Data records

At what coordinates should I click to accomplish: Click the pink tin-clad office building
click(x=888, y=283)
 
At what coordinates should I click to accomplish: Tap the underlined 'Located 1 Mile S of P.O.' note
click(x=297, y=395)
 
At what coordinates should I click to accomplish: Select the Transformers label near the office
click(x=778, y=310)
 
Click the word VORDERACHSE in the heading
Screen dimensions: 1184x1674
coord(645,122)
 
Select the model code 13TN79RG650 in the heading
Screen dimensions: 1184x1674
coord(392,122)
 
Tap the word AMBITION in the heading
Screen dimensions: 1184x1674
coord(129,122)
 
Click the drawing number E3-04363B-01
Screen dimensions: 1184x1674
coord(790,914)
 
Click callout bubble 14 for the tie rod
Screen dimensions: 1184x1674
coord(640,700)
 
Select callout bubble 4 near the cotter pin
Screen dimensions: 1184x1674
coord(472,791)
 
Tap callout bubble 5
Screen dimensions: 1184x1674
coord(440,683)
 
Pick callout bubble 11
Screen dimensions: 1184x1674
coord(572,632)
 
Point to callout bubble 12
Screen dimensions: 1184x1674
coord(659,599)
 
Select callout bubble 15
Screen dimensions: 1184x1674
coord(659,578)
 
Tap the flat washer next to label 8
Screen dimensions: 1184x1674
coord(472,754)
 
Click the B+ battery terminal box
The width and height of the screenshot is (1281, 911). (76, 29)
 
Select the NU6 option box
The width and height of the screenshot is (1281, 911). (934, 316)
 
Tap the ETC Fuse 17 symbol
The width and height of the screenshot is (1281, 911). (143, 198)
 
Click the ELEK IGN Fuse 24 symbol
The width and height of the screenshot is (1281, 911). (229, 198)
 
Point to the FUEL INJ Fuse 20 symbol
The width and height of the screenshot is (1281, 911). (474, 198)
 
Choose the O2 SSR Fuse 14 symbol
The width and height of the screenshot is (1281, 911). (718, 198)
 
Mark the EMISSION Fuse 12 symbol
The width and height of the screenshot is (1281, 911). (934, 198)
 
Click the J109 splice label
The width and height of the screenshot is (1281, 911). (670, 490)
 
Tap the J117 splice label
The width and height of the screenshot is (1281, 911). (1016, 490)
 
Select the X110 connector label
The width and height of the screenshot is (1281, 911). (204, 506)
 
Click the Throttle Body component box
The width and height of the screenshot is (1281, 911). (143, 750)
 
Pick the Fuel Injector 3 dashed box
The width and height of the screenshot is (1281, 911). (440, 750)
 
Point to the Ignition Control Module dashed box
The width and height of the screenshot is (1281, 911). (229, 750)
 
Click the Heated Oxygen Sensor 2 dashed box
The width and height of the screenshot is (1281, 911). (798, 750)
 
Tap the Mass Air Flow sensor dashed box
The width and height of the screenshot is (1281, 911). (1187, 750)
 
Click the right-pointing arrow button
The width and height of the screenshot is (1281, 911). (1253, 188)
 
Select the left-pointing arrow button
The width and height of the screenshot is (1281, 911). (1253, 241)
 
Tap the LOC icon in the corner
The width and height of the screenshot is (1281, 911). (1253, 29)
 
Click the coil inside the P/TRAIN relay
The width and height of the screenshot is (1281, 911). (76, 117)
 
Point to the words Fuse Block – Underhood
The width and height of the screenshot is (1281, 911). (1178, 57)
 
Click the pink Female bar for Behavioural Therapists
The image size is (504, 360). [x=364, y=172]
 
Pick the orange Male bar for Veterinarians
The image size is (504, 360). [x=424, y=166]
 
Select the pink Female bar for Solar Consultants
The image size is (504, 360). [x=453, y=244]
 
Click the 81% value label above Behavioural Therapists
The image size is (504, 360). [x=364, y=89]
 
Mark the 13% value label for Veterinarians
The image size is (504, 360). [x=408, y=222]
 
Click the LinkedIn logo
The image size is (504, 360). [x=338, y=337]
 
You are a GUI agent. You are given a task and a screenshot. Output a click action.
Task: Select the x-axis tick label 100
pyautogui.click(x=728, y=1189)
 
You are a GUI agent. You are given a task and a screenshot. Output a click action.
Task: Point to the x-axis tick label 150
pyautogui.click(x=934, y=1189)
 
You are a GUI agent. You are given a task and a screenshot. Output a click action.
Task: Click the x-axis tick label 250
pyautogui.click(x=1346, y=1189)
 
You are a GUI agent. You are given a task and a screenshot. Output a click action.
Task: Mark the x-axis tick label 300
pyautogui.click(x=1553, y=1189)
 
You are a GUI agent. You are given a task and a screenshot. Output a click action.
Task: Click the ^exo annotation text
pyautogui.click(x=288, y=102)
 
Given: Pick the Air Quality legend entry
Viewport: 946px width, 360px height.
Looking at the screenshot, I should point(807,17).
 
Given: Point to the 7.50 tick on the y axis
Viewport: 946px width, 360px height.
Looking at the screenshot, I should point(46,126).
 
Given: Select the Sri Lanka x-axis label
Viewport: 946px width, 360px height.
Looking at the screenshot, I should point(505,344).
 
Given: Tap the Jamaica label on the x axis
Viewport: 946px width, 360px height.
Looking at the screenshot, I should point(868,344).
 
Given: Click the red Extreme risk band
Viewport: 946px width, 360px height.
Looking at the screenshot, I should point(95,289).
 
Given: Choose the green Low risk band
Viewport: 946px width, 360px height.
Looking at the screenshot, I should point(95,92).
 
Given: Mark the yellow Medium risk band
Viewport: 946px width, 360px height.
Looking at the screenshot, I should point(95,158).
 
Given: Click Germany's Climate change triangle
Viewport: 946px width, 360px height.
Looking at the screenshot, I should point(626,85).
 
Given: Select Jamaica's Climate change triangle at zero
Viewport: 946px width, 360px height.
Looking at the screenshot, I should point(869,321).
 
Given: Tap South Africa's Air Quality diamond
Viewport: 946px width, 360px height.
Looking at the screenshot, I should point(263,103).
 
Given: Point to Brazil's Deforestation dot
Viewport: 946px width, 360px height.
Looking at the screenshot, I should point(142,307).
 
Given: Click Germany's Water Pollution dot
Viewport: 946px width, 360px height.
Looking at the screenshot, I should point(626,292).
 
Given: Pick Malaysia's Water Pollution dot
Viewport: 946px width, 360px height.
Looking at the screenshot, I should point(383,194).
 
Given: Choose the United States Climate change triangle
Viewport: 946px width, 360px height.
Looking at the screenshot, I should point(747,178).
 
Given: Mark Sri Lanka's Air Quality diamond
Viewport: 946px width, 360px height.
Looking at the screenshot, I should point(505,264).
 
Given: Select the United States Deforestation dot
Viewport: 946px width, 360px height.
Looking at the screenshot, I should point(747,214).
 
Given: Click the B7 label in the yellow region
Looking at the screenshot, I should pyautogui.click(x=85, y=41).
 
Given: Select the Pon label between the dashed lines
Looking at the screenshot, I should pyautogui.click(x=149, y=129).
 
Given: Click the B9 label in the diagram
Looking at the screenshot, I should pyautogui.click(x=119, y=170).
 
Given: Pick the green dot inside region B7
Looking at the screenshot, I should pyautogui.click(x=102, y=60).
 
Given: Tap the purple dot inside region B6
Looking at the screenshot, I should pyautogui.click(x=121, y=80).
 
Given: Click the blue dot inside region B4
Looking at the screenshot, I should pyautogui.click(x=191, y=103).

■ Exercise details: Render the rows as a Markdown table with columns "Nr" and "Line", numbering each line and leaving out blank lines. Begin at the line containing "Click the word VORDERACHSE in the heading" and stop after the line containing "911). (229, 198)".

■ Complete answer:
| Nr | Line |
|---|---|
| 1 | Click the word VORDERACHSE in the heading |
| 2 | Screen dimensions: 1184x1674 |
| 3 | coord(645,122) |
| 4 | Select the model code 13TN79RG650 in the heading |
| 5 | Screen dimensions: 1184x1674 |
| 6 | coord(392,122) |
| 7 | Tap the word AMBITION in the heading |
| 8 | Screen dimensions: 1184x1674 |
| 9 | coord(129,122) |
| 10 | Click the drawing number E3-04363B-01 |
| 11 | Screen dimensions: 1184x1674 |
| 12 | coord(790,914) |
| 13 | Click callout bubble 14 for the tie rod |
| 14 | Screen dimensions: 1184x1674 |
| 15 | coord(640,700) |
| 16 | Select callout bubble 4 near the cotter pin |
| 17 | Screen dimensions: 1184x1674 |
| 18 | coord(472,791) |
| 19 | Tap callout bubble 5 |
| 20 | Screen dimensions: 1184x1674 |
| 21 | coord(440,683) |
| 22 | Pick callout bubble 11 |
| 23 | Screen dimensions: 1184x1674 |
| 24 | coord(572,632) |
| 25 | Point to callout bubble 12 |
| 26 | Screen dimensions: 1184x1674 |
| 27 | coord(659,599) |
| 28 | Select callout bubble 15 |
| 29 | Screen dimensions: 1184x1674 |
| 30 | coord(659,578) |
| 31 | Tap the flat washer next to label 8 |
| 32 | Screen dimensions: 1184x1674 |
| 33 | coord(472,754) |
| 34 | Click the B+ battery terminal box |
| 35 | The width and height of the screenshot is (1281, 911). (76, 29) |
| 36 | Select the NU6 option box |
| 37 | The width and height of the screenshot is (1281, 911). (934, 316) |
| 38 | Tap the ETC Fuse 17 symbol |
| 39 | The width and height of the screenshot is (1281, 911). (143, 198) |
| 40 | Click the ELEK IGN Fuse 24 symbol |
| 41 | The width and height of the screenshot is (1281, 911). (229, 198) |